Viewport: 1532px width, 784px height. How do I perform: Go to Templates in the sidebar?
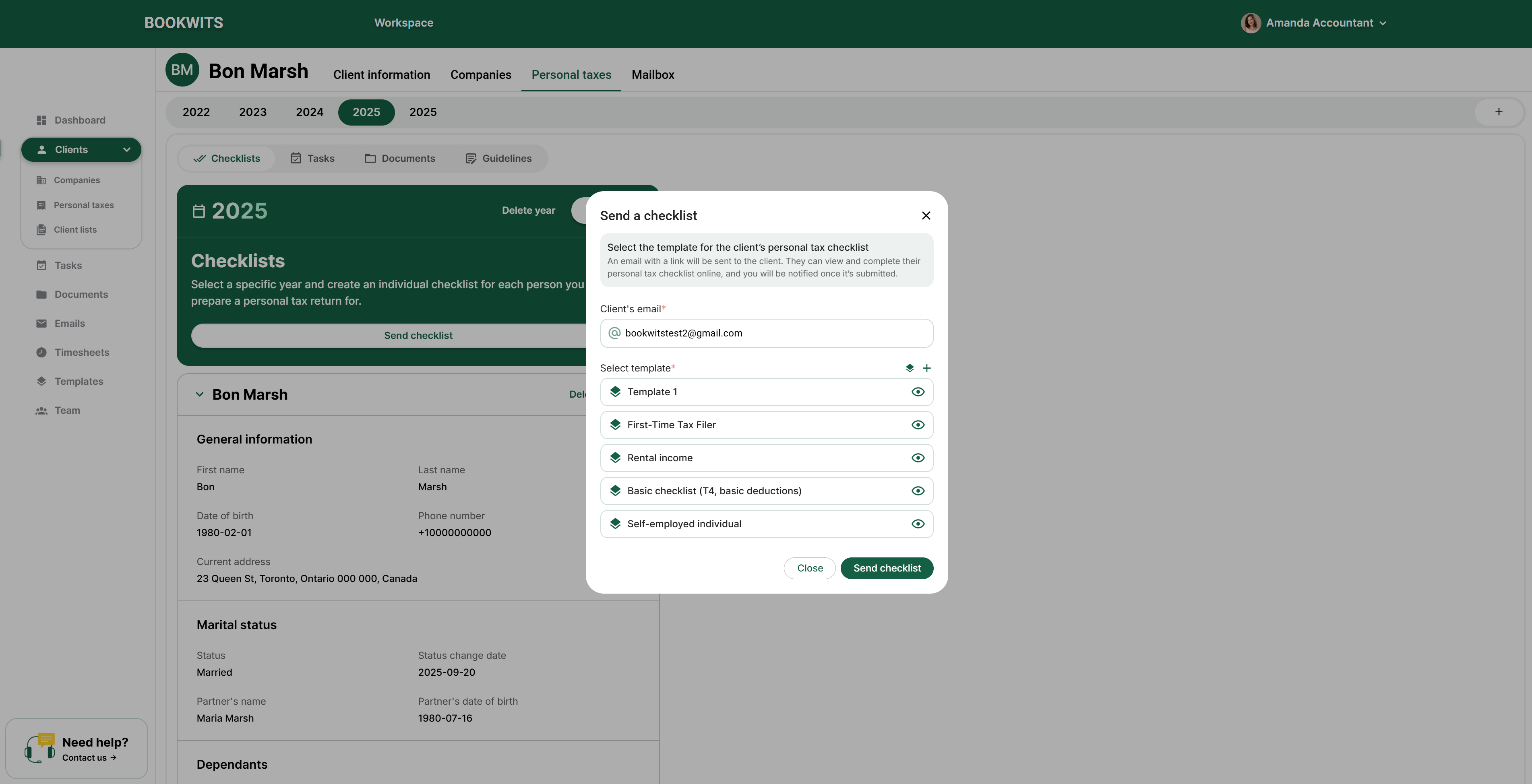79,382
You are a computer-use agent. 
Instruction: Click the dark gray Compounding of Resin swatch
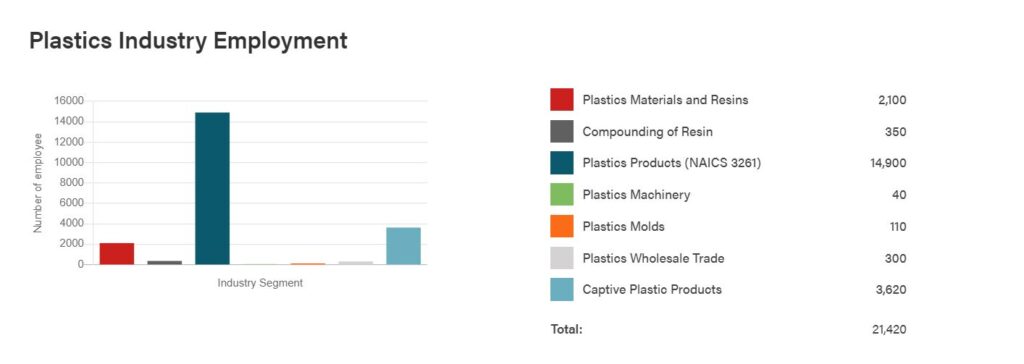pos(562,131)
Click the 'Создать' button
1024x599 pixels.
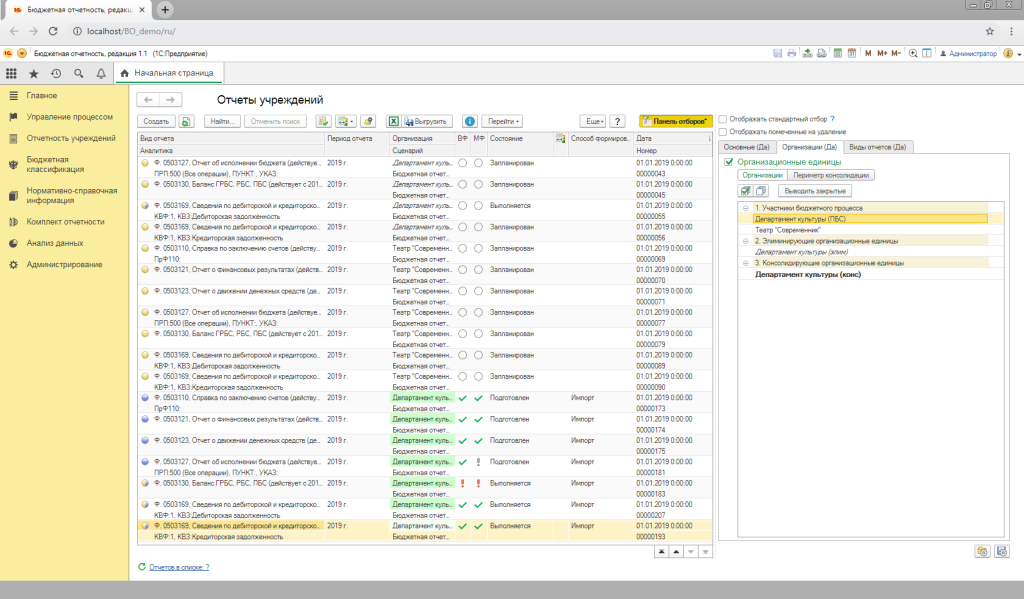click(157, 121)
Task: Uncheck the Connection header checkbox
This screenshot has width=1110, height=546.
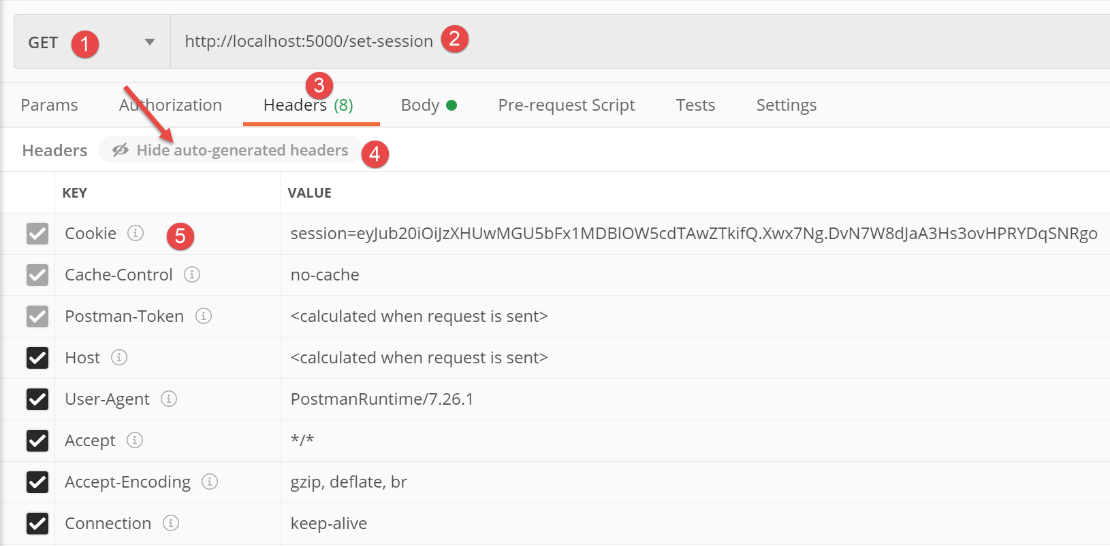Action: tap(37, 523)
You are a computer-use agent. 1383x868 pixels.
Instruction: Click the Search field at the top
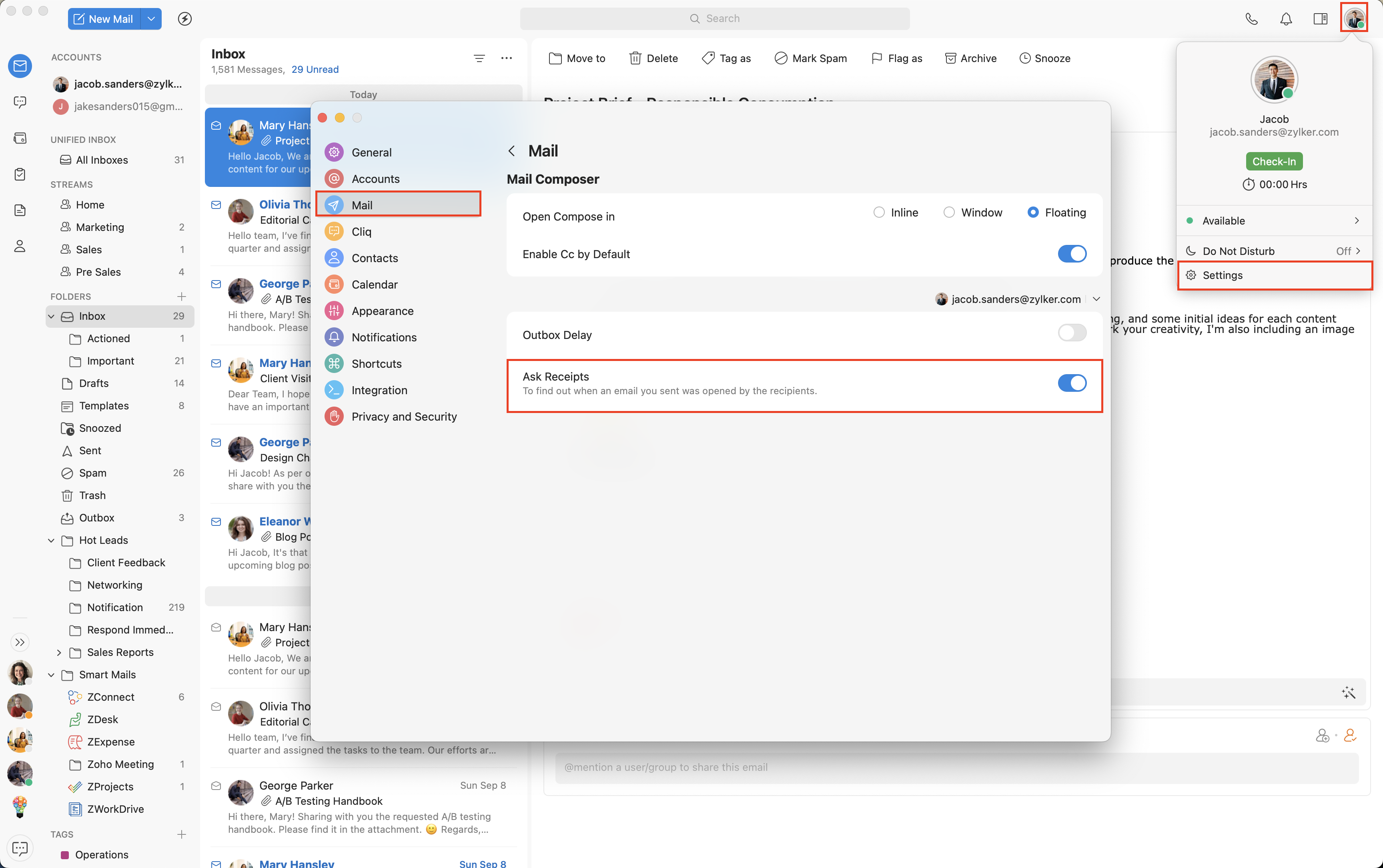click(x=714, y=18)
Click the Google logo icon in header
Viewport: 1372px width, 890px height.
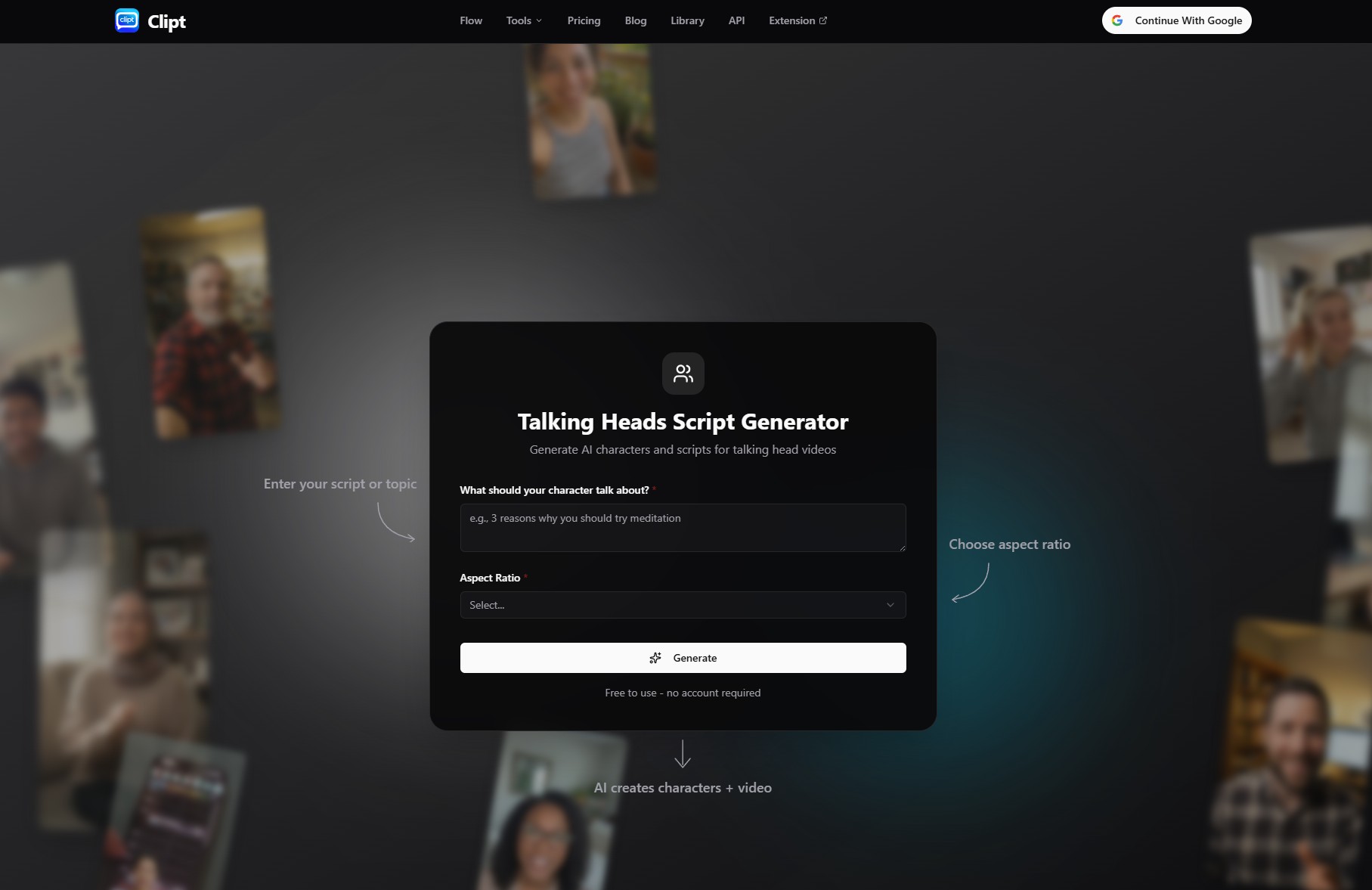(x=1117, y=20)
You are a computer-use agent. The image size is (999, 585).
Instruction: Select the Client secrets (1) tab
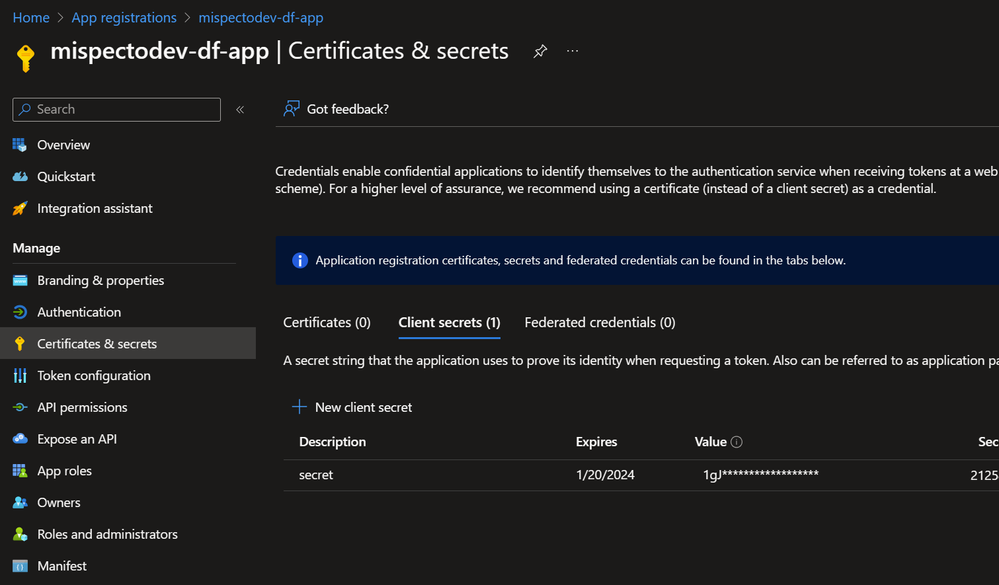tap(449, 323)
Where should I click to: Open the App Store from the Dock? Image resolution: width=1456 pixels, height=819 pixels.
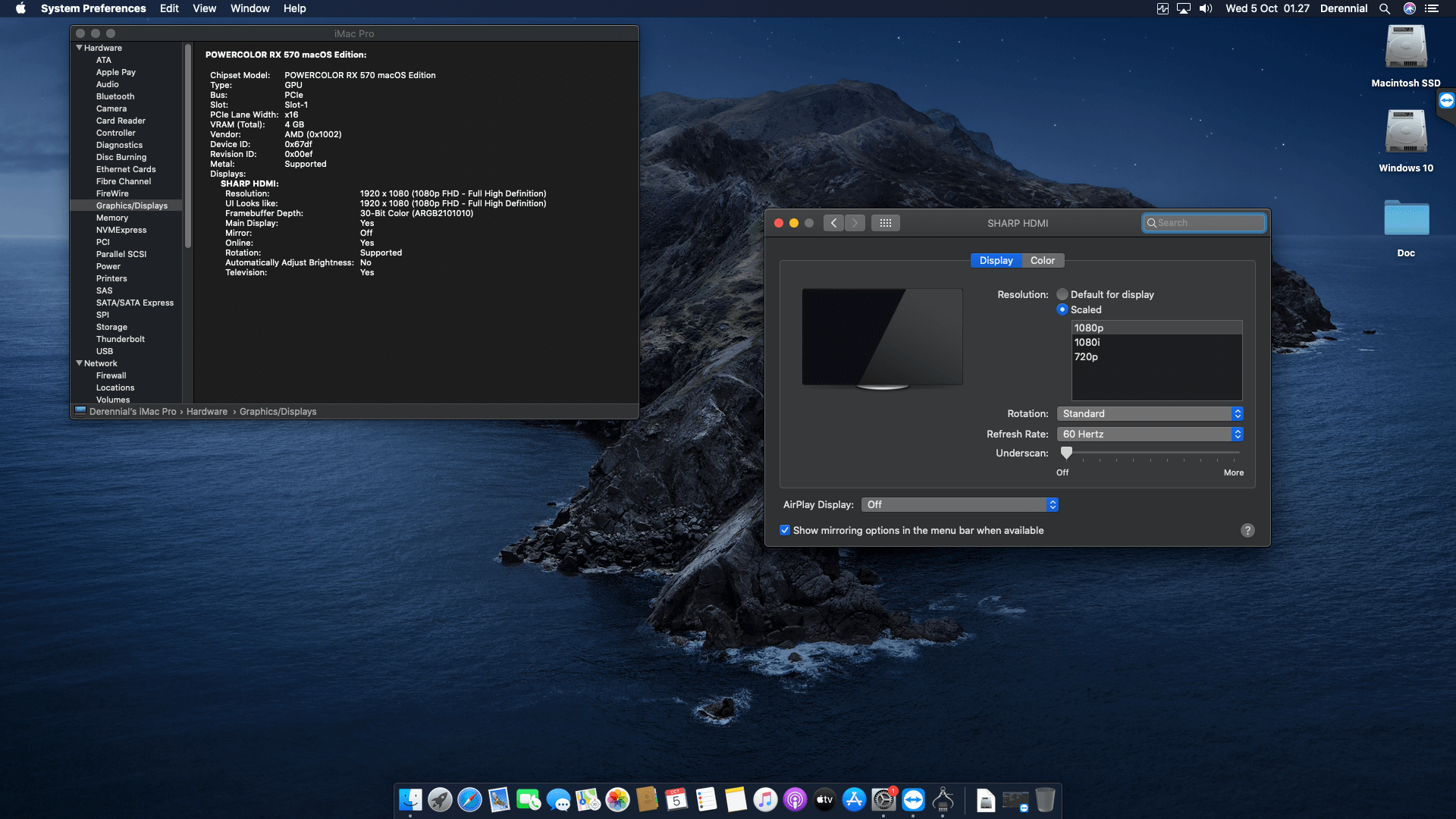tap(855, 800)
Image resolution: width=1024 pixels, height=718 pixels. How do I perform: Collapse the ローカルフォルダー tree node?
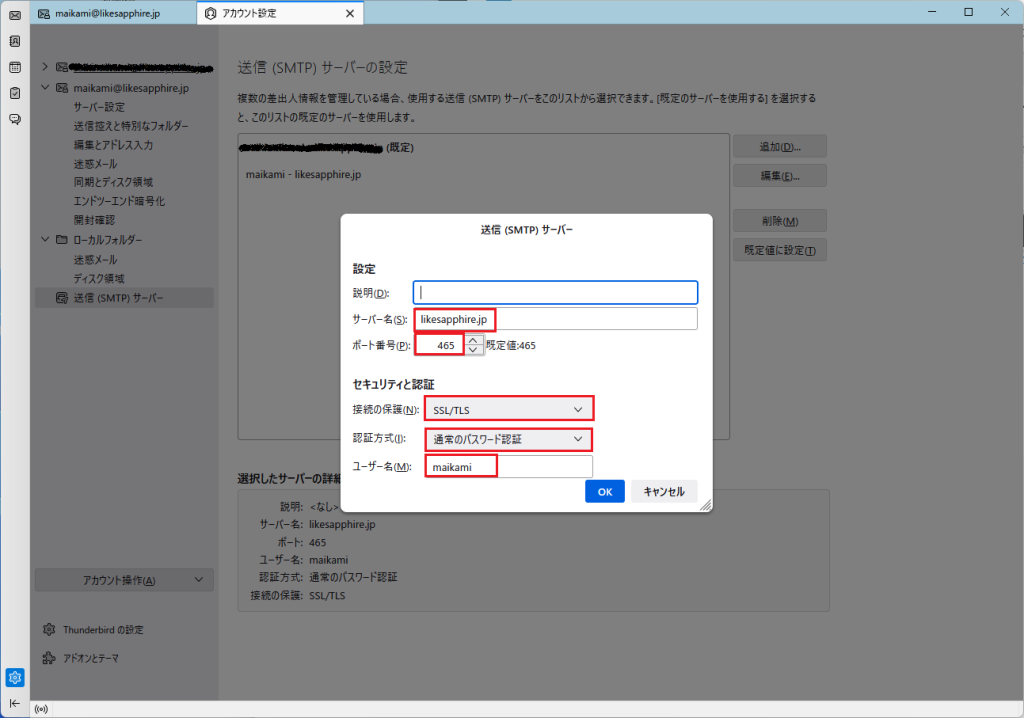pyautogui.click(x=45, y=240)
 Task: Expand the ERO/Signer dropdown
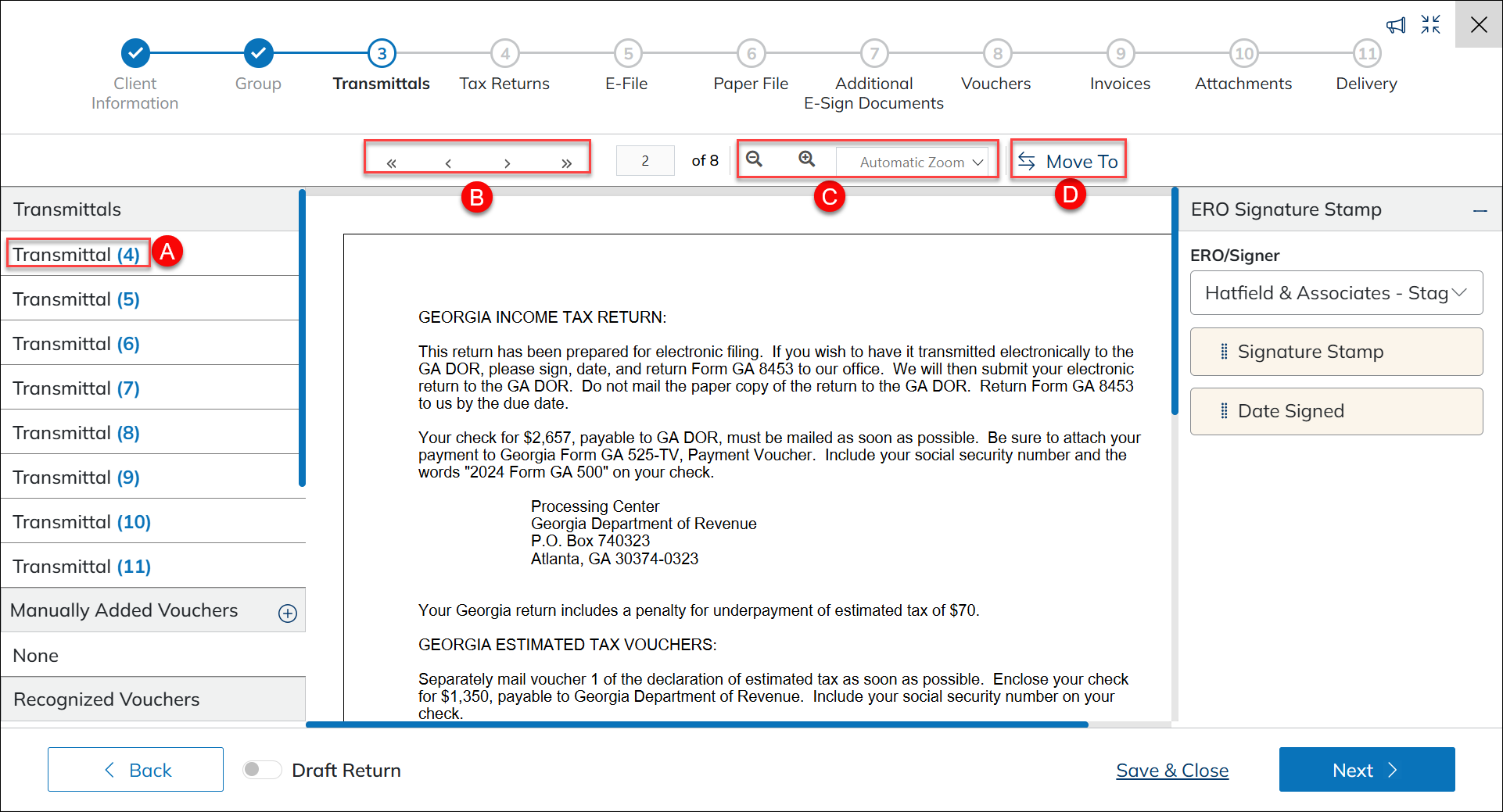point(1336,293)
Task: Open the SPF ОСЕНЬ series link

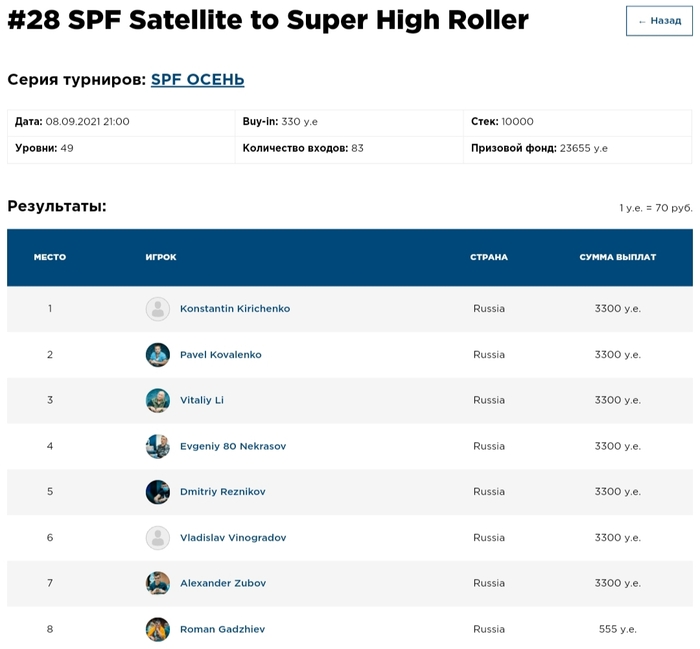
--*--
Report every line of the items above that contains the string "Task".

Task: Uncheck the Connection header checkbox
 Task: Expand the ERO/Signer dropdown
Task: Open the SPF ОСЕНЬ series link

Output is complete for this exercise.